Histogram - Teradata Warehouse Miner

Teradata Profiler Plug-in User Guide

Product
Teradata Warehouse Miner
Release Number
5.4.4
Published
July 2017
Language
English (United States)
Last Update
2018-05-03
dita:mapPath
tjx1484331808948.ditamap
dita:ditavalPath
ft:empty
dita:id
B035-2304
lifecycle
previous
Product Category
Software

Histogram analysis studies the distribution of continuous numeric or date values in a column by providing the data necessary to create a histogram graph. This type of analysis is also referred to as binning because it counts the occurrence of values in a series of numeric ranges called bins. The Histogram analysis provided in Teradata Profiler is rich in functionality, providing a number of ways to define bins and allowing multi-dimensional binning, overlaying of categorical data, and the calculation of numeric statistics within bins.

Given a table name, the name of one or more numeric columns, and either the number of equal-sized data bins, the number of bins with a nearly equal number of values, a desired width, or the specific boundaries, the Histogram analysis separates the data to show its distributional properties. It does this by separating the data by bin number and gives counts and percentages over the requested rows. Percentages always add up 100%.
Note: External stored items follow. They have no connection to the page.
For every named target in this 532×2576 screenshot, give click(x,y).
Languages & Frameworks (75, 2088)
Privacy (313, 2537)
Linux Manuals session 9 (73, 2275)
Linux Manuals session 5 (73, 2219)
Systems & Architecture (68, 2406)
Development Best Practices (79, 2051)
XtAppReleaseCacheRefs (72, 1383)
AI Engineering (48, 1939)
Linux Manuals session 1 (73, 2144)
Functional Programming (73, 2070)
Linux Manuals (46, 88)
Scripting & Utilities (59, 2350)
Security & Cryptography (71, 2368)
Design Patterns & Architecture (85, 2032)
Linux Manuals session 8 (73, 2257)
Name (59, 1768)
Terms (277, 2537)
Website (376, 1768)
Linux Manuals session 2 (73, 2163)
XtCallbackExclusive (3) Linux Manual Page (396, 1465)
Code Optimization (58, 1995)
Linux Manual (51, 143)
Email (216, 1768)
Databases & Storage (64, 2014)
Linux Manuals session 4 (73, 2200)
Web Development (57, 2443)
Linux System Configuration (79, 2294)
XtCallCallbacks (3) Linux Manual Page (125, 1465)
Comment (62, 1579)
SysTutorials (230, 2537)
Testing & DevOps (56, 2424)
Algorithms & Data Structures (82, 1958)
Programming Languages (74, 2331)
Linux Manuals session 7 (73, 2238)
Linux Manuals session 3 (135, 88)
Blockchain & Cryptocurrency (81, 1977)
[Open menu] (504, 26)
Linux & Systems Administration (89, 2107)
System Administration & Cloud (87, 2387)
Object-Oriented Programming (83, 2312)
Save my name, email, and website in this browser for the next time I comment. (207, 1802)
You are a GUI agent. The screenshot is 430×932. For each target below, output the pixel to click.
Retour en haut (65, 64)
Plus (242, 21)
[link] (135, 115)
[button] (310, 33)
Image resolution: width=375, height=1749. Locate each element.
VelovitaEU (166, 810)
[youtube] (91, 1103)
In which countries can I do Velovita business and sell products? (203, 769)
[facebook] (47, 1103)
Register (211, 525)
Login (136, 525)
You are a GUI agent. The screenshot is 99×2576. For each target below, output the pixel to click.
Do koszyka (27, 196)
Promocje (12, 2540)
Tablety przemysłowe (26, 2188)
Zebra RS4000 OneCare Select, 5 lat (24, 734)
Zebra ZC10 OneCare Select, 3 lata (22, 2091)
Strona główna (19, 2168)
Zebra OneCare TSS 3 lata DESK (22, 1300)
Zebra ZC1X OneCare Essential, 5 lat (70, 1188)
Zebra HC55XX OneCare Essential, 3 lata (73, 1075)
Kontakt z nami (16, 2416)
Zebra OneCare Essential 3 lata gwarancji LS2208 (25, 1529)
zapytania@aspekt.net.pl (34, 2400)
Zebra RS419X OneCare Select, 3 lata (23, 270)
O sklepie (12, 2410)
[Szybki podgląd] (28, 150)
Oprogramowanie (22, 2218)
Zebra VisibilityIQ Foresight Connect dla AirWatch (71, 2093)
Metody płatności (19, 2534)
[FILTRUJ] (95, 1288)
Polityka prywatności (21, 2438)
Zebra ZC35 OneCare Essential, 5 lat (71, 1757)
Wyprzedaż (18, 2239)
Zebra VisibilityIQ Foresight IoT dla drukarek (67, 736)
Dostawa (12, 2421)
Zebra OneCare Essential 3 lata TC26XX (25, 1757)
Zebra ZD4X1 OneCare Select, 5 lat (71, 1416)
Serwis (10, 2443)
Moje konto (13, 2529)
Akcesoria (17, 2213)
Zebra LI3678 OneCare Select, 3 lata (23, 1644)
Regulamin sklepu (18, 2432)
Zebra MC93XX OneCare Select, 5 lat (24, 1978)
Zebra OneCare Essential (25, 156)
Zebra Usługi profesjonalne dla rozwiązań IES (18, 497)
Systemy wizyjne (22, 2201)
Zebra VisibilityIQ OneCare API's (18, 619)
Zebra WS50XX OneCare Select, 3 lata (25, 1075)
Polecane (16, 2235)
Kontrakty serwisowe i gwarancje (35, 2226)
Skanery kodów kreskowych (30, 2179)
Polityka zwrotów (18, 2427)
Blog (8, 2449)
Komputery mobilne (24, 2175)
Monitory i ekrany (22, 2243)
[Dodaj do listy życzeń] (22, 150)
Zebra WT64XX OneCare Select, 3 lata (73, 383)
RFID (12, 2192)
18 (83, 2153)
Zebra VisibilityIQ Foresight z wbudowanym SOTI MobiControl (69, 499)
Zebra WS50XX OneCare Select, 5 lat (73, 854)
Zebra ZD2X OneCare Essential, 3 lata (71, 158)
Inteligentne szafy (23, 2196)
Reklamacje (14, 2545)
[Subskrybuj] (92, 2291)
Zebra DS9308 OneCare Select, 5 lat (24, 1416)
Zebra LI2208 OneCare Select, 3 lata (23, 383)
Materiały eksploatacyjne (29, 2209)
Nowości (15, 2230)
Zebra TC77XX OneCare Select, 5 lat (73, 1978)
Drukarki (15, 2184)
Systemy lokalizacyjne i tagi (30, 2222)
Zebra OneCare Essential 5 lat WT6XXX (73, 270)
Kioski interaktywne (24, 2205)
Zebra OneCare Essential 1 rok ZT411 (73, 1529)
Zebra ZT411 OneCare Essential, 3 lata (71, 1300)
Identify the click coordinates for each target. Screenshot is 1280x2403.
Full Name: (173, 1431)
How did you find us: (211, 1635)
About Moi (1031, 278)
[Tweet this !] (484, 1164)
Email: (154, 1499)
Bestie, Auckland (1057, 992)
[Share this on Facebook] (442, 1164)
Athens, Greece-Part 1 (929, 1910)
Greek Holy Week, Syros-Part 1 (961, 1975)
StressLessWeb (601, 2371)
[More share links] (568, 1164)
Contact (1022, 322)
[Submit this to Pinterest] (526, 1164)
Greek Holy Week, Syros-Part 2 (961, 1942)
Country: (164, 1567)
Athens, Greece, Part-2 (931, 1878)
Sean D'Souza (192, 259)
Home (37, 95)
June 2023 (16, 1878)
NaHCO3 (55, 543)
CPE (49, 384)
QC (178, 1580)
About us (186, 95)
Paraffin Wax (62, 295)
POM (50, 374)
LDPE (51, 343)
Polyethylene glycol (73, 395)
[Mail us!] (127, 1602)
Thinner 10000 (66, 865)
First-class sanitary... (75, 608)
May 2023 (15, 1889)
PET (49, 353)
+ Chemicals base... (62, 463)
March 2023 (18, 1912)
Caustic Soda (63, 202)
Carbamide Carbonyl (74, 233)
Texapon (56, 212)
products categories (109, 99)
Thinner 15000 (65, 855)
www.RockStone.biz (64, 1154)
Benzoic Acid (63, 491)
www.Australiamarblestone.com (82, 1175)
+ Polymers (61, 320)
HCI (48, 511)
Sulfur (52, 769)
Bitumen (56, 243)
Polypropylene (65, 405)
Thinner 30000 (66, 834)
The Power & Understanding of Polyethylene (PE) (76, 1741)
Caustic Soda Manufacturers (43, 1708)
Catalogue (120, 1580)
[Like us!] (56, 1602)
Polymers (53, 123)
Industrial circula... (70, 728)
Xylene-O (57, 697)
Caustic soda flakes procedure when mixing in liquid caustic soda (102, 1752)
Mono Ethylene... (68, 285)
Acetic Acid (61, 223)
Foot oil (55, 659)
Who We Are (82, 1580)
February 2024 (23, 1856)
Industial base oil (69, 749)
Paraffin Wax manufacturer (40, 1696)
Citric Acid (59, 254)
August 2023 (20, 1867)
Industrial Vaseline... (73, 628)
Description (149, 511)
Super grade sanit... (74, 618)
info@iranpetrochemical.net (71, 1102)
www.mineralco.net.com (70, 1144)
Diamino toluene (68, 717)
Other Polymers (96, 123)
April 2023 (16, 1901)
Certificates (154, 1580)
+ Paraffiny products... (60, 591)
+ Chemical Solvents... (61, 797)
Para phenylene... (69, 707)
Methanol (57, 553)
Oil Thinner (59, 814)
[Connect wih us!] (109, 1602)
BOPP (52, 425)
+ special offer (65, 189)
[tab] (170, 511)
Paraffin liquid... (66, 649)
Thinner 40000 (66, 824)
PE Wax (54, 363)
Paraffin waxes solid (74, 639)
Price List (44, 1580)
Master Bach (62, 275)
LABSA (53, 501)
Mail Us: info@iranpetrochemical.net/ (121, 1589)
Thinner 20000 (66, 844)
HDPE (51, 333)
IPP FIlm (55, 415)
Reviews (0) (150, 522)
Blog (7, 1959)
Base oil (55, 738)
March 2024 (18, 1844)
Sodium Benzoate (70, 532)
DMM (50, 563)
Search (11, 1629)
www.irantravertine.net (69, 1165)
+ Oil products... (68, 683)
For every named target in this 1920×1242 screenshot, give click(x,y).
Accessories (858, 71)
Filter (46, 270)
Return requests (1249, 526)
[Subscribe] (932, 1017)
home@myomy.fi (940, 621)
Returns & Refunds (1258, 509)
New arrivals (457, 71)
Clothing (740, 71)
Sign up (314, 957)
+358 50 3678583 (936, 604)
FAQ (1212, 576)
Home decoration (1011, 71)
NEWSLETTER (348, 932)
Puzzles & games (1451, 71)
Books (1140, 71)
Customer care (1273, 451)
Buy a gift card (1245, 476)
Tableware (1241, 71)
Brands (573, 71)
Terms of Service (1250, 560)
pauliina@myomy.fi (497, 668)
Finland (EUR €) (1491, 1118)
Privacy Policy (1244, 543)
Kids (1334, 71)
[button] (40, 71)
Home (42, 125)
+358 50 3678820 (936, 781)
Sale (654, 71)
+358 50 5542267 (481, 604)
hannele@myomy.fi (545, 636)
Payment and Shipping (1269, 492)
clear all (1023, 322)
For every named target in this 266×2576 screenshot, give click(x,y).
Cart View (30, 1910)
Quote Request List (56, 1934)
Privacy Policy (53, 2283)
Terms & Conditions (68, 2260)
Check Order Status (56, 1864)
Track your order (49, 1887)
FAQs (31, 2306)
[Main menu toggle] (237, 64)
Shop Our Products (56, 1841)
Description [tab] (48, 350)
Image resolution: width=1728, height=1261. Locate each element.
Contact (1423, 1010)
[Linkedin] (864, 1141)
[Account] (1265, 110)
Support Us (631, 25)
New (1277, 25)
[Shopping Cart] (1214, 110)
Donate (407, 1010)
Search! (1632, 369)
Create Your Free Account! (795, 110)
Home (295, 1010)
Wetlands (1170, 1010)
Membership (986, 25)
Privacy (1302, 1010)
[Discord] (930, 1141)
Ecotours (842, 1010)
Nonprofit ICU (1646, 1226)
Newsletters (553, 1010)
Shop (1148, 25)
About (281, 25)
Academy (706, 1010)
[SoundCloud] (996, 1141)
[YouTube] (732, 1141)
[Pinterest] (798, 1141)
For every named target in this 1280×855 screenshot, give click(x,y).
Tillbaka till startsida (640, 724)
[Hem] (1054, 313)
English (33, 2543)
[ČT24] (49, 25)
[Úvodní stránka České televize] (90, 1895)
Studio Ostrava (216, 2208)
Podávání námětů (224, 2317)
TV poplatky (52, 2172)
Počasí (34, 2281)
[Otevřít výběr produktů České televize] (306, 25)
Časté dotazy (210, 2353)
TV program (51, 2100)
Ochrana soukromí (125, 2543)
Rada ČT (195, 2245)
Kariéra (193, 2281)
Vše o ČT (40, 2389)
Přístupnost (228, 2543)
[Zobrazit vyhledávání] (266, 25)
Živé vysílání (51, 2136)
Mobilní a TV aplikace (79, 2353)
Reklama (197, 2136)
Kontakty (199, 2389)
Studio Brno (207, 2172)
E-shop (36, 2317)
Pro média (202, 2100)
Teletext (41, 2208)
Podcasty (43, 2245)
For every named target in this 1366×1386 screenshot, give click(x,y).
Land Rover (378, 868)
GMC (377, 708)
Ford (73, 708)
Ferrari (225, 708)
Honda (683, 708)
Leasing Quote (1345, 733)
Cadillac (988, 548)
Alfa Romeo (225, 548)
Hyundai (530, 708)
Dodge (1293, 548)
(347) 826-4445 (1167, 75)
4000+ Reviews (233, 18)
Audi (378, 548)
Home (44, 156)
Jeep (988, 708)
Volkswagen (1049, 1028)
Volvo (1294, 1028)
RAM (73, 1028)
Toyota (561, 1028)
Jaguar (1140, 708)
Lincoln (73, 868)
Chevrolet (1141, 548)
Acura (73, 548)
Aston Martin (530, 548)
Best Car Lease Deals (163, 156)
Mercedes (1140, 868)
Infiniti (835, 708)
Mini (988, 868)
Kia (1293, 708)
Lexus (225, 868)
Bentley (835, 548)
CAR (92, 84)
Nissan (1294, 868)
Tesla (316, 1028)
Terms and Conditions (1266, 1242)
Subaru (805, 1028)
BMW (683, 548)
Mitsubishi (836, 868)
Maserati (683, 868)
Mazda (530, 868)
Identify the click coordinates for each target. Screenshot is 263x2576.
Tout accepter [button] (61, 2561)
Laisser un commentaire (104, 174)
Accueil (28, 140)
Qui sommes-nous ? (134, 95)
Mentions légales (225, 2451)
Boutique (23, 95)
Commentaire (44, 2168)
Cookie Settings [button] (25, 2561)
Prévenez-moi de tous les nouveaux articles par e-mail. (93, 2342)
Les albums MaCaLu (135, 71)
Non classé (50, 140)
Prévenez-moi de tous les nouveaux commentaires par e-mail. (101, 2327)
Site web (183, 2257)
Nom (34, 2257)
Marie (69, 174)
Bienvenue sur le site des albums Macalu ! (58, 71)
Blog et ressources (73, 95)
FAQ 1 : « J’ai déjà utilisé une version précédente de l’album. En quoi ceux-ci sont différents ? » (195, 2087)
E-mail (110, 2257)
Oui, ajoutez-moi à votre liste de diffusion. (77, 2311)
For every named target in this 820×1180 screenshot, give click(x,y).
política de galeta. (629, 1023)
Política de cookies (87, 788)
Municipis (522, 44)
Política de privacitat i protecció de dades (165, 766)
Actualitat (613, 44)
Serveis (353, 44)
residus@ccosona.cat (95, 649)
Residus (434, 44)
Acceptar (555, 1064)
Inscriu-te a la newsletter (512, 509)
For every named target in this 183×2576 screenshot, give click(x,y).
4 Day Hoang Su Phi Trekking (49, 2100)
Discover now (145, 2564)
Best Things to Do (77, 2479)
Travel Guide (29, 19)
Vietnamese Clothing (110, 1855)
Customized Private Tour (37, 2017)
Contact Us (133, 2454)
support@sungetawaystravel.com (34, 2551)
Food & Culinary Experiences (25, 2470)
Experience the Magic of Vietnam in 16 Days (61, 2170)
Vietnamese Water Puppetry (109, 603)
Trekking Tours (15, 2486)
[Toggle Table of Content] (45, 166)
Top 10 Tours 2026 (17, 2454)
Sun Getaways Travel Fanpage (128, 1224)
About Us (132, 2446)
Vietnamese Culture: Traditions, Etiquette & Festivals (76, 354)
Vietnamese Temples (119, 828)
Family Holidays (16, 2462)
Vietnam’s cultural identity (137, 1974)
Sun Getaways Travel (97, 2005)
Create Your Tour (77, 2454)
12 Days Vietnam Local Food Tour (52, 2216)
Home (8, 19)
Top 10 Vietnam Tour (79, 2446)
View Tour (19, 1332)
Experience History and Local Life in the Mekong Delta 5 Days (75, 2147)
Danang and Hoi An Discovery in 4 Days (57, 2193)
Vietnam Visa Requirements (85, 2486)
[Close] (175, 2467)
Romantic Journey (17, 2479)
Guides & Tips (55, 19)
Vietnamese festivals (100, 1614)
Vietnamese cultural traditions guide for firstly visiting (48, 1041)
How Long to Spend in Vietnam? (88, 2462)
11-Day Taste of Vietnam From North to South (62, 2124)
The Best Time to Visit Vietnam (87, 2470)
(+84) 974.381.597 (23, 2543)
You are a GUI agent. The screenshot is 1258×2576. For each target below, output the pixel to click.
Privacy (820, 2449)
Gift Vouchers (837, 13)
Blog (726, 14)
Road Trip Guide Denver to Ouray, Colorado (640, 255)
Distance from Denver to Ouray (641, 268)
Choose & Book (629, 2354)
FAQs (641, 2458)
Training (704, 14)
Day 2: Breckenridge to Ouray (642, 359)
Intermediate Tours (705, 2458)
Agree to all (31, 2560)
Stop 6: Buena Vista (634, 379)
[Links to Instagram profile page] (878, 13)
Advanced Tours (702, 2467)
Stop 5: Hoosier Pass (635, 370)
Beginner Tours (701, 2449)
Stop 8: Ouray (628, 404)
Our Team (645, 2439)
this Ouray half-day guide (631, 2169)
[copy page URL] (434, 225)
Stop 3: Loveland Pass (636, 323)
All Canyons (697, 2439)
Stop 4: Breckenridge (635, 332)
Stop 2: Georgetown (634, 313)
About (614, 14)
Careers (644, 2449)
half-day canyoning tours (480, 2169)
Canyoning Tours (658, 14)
Separate options are available to specify a number of equal-sized data bins in which the analysis determines the minimum and maximum value, as well as a user-specified minimum and maximum value. If the minimum and maximum are specified, all values less than the minimum are put in to bin 0, while all values greater than the maximum are put in to bin N+1. The same is true when the boundary option is specified.

The Histogram analysis provides subtotals within each bin of the count, percentage within the bin, and percentage overall for each value or combination of values of one or more overlaid columns. Another option collects simple statistics for a binned column or another column of numeric or date type within the table, providing the minimum, maximum, mean, and standard deviation. When statistics are collected for a date type column, the standard deviation is given in units of days.

Part of the information returned for each bin is the beginning and ending range value delimiting the bin. In general, beginning range values are inclusive and ending range values are exclusive except for the last bin. One exception is that if equally-populated bins are requested, the ending range values are inclusive since they are actually the maximum values in the ranges. Another exception is that the beginning and ending values of bins of a date type column may be truncated to a whole date value when equal width or specified width bins are requested. When this happens to an ending range value, the value is inclusive; when this happens to a beginning range value, the value is exclusive. Therefore, since it is not obvious when truncation has occurred, beginning and ending date range values for equal width or specified width bins should be considered approximate.

If multiple columns are requested, the select is repeated for each column. If the create table option is requested along with multiple columns, the create table occurs only once with the insert/select repeated.

An optional WHERE clause can reduce the range of bins or the rows to bin in some other way.